What We’re Made Of is a Q&A series that looks at how companies in the aviation industry are tackling challenges brought on by the COVID–19 pandemic. We’ve had to adapt to changes in where, when and how we work, but we are resilient. If you would like to share your experience, e-mail firstname.lastname@example.org.
Location: Hong Kong
Date of writing: April 4, 2020
How are you trying to maintain “business as usual” or communicating with your team?
With our head office in Hong Kong and our design studio in Lausanne, Switzerland, we are used to working long-distance. Our go-to platform is actually WhatApp. We find it’s the fastest and most flexible.
What news outlets are you following?
The South China Morning Post for following the situation in Asia. And the Swiss national broadcasting organization RTS for the regular update from the Swiss government.
How are you passing time?
This time seems to be perfect for tackling things that have been lingering on bucket lists. Our team has been keeping busy by reupholstering old furniture, painting walls, knitting, growing plants, baking bread, making photo albums, and of course, doing all kinds of creative activities with the kids.
“Maintaining a continuous product supply and coming up with sustainable innovations are still at the core of our business.”
Describe where your business was at the end of 2019. What were your goals/projections for 2020?
Last year was our best so far. Projections for 2020 were heading in the right direction, especially in January and February, until things progressively got worse in March. Our goals for the rest of year are bleak. Even if the virus goes away, the recovery of the aviation industry will be a gradual and slow rebound. The way of life as we know it is forever changed; we just don’t know how much yet.
How prepared was your company to instate remote working during the COVID-19 pandemic? Any tips on how to remain productive under these new circumstances?
Hong Kong has not faced a lockdown per se, but to ensure the welfare of our team and to respect social distancing, we extended the option of working from home two weeks ago. To remain productive, we each have defined projects and targets as well as our working hours so we know who can be reached when.

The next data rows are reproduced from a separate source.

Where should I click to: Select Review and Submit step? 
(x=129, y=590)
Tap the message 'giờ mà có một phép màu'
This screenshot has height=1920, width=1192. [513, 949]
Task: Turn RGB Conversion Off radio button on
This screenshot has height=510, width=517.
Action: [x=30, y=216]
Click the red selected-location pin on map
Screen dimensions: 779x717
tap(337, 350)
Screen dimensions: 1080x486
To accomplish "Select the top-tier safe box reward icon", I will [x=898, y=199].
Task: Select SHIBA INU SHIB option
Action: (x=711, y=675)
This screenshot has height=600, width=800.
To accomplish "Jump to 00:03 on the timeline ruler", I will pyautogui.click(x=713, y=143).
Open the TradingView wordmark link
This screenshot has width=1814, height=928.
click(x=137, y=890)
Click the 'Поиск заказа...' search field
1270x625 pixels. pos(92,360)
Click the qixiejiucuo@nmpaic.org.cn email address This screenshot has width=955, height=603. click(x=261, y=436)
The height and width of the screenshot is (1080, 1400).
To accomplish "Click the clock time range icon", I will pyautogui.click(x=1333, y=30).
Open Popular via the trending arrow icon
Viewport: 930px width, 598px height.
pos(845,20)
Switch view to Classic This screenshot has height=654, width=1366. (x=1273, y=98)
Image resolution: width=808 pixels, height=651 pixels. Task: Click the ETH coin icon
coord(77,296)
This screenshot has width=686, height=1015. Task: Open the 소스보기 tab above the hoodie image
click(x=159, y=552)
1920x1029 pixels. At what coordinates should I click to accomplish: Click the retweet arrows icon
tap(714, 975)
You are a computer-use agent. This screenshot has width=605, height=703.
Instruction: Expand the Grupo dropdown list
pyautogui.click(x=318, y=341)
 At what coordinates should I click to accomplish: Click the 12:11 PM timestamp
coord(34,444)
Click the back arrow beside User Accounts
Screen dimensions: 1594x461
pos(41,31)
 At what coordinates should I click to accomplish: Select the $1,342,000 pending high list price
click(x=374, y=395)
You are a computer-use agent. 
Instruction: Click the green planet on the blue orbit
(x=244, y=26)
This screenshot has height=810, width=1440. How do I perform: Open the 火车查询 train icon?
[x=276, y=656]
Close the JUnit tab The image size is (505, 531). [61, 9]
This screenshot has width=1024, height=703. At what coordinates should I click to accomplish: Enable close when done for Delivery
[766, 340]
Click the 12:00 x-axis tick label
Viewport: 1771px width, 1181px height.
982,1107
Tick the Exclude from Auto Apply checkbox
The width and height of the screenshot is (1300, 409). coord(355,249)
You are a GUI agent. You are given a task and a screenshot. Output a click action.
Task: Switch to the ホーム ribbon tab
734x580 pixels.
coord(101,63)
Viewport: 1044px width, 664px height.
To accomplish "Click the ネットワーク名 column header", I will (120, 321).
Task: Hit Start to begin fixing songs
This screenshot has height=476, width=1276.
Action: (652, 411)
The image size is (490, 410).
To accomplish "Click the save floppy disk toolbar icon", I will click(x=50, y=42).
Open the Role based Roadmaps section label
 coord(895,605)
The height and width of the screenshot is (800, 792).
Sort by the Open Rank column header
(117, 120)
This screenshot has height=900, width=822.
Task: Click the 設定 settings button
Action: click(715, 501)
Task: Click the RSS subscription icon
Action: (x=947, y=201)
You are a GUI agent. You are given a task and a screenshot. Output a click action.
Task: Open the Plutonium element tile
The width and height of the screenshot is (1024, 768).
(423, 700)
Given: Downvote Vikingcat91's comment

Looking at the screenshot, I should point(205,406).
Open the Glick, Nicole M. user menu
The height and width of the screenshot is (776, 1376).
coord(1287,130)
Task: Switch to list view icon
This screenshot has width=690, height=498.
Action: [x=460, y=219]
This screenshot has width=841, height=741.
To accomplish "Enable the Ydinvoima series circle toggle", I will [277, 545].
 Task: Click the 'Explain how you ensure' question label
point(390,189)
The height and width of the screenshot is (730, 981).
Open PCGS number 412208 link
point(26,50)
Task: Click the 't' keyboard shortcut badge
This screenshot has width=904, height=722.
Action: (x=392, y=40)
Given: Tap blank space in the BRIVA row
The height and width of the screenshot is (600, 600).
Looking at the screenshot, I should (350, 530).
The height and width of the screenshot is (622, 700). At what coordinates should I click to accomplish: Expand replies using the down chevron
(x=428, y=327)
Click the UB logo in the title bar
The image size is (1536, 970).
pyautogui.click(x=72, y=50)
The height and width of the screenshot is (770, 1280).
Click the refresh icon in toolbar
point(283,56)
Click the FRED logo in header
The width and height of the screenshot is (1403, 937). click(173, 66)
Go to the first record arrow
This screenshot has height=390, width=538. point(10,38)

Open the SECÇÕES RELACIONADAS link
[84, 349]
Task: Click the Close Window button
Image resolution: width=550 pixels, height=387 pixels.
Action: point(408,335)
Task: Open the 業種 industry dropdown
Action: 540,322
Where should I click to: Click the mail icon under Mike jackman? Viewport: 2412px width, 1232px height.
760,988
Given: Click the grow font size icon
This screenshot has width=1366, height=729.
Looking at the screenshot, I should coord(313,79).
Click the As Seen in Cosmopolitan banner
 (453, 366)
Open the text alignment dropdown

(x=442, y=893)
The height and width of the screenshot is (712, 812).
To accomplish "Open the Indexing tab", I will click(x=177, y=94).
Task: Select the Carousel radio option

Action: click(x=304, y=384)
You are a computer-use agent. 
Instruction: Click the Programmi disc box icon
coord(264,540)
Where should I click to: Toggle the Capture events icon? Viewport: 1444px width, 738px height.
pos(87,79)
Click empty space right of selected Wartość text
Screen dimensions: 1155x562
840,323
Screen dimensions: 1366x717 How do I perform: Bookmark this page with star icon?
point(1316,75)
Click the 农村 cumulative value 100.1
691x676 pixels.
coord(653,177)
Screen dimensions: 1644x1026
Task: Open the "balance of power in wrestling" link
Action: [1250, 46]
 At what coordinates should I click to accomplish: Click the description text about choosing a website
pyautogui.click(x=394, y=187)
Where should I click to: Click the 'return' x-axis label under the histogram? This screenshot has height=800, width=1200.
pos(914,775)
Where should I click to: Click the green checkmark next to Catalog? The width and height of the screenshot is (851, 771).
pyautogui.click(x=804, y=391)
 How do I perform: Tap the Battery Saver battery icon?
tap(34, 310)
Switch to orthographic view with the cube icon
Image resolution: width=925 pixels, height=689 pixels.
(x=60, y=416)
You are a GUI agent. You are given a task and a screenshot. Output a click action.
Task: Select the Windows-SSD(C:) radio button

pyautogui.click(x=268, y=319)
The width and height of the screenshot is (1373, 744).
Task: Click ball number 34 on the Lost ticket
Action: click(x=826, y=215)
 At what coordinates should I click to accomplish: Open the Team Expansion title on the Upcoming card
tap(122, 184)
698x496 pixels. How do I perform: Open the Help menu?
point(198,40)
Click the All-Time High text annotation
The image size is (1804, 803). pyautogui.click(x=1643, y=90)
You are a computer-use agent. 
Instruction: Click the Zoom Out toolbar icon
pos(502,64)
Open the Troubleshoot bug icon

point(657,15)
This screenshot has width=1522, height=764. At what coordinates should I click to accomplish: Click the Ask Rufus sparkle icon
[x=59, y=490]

What’s one thing you would do to better prepare your business to weather a similar storm in the future?
Cash is king and if you have extra – that will hopefully get you through the worst. But we don’t know how long this crisis will last, this is the worrying part.
Some companies may have been inspired to create new product lines, or redesign existing product or services as a result of the pandemic. How is it driving innovation?
We’ve been busy working to create new products that will improve passenger and crew comfort. Maintaining a continuous product supply and coming up with sustainable innovations are still at the core of our business. We strive to have new products and concepts ready to be introduced as soon as we see an uptake in flights again.
How do you feel about your government’s response to the crisis?
Some believe our government has done a good job due to the low infection and mortality rates. However, some criticize decisions that would have been more impactful if effected sooner, such as closing borders and stopping travel between Hong Kong and China. Hong Kong has not come up with any kind of scheme to help the many thousands who are out of a job, especially in the hospitality and aviation related services. The UK, in comparison, is paying 80 percent of salaries for those who are unemployed.
Where do you see your company or the industry in six months from now? One year?
I’d like to see that we are on the mend, that the crisis has passed and airlines are taking to the skies again. But this global pandemic has profoundly changed the very essence of what is normal. People will think twice about their choices to fly to London or New York City for a meeting. They might ask, “Can this be done by conference call instead?” Wish I could tell the future on this one!